TASK: Which lines in the records below contain the word "bell"? Copy each of them.

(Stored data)
# # # #
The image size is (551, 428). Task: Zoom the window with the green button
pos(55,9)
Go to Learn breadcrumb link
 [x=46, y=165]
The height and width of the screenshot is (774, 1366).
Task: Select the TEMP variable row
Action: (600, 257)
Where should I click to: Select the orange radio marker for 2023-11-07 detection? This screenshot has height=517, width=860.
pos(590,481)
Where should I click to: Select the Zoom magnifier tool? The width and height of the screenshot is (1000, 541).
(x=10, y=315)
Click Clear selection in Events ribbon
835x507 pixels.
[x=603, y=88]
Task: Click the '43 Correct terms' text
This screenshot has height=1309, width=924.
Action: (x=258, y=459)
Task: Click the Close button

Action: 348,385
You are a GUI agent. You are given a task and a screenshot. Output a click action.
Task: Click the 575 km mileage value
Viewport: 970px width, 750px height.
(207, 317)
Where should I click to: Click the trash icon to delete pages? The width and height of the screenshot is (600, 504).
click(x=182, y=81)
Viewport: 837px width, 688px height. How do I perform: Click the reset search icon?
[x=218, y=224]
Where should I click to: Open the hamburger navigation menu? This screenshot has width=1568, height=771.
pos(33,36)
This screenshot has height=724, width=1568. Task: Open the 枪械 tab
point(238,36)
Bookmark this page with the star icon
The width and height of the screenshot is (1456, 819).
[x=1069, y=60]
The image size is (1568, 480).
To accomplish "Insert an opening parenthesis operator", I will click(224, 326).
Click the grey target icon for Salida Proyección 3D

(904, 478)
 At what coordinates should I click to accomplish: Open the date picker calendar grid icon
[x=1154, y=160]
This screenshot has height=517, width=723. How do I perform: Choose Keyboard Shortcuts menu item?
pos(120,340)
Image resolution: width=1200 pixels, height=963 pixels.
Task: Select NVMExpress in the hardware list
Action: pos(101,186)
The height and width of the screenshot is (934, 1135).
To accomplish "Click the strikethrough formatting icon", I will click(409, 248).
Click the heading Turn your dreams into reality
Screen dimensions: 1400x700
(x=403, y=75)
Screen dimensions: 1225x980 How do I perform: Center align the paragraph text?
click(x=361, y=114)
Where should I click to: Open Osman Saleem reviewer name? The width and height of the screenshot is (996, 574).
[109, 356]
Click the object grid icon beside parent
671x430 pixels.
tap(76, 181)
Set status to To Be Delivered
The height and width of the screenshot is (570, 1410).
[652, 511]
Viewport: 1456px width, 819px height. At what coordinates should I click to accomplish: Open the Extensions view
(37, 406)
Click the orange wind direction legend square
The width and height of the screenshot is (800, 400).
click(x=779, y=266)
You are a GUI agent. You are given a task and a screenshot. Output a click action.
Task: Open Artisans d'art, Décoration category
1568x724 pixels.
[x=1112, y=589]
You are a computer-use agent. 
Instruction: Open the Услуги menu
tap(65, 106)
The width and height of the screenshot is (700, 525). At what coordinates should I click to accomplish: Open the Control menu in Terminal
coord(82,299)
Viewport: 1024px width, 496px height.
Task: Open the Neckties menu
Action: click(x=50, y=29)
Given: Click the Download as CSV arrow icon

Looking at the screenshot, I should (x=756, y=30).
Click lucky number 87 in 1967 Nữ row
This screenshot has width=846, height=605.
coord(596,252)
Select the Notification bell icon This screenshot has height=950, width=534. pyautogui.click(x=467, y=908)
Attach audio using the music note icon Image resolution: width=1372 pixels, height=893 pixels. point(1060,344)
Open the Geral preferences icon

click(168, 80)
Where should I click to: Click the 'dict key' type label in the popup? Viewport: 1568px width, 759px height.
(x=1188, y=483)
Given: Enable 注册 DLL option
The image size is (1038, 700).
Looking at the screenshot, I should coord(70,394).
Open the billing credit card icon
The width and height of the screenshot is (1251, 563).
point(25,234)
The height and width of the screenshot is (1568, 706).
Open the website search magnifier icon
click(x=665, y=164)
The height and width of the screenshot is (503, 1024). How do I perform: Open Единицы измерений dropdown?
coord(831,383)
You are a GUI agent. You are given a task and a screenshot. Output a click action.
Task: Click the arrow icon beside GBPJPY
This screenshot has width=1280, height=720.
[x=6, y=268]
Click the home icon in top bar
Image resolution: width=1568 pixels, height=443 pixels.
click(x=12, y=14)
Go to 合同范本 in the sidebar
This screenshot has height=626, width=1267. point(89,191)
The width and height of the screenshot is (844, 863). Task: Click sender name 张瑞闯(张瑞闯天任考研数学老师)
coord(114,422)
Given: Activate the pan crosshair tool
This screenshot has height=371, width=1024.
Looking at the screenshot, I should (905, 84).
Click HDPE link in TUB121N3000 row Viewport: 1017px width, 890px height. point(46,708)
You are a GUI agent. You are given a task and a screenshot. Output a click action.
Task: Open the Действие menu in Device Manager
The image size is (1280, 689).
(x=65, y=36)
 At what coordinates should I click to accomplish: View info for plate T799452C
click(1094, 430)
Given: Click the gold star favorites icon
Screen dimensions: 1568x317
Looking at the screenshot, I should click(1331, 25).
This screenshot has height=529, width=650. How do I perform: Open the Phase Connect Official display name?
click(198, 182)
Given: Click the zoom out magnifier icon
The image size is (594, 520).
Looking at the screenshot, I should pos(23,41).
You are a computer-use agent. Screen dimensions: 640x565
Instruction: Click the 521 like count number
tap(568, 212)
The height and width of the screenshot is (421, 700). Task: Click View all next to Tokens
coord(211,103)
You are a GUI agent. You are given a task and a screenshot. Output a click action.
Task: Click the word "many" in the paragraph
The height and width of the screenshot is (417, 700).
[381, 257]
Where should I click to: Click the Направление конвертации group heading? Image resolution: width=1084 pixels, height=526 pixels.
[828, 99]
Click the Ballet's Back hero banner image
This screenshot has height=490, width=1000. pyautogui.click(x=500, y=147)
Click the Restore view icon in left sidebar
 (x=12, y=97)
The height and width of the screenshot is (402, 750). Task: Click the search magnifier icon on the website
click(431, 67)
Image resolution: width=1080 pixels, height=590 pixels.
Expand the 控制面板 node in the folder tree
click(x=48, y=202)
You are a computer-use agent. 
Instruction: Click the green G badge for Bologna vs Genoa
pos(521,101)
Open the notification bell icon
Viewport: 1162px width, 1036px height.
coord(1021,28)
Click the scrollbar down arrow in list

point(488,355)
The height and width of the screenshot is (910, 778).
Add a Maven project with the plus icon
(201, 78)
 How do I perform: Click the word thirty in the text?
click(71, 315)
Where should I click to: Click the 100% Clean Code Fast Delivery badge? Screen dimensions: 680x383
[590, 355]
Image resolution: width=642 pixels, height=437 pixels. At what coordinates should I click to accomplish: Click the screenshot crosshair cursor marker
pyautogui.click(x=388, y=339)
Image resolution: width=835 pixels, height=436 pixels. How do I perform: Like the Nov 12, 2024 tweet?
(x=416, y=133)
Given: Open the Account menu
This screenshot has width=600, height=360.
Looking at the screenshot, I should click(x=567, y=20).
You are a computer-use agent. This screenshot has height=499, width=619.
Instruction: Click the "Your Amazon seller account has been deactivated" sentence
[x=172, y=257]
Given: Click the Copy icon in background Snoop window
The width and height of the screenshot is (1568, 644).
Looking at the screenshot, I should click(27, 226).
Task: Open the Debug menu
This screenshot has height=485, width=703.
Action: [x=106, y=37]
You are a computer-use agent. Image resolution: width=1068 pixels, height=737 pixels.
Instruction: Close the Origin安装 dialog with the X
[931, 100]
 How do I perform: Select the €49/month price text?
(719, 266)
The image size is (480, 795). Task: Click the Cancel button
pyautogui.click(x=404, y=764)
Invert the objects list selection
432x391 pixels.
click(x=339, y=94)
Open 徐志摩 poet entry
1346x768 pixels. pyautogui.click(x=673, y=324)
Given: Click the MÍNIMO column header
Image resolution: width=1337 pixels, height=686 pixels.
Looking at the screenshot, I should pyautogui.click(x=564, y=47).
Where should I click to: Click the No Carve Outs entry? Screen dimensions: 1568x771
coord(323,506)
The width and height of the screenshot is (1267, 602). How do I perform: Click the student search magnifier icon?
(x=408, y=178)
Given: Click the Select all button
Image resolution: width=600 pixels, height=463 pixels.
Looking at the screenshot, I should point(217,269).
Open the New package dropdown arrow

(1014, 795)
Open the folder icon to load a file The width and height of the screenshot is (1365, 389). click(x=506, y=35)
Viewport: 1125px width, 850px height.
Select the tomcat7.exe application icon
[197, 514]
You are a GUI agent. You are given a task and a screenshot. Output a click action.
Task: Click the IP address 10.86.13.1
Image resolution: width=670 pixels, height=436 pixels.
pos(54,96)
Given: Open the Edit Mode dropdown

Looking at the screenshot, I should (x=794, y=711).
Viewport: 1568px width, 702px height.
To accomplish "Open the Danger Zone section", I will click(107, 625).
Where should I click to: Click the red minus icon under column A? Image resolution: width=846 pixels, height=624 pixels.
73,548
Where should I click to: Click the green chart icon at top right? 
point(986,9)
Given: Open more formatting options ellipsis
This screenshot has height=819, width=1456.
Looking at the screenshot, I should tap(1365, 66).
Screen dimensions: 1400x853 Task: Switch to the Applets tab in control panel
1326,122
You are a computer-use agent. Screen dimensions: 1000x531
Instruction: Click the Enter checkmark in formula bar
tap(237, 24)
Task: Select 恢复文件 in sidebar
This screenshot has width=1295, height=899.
# # # #
SOLUTION BELOW:
Select the Notification bell icon This screenshot has height=950, width=534. pyautogui.click(x=467, y=908)
Open the notification bell icon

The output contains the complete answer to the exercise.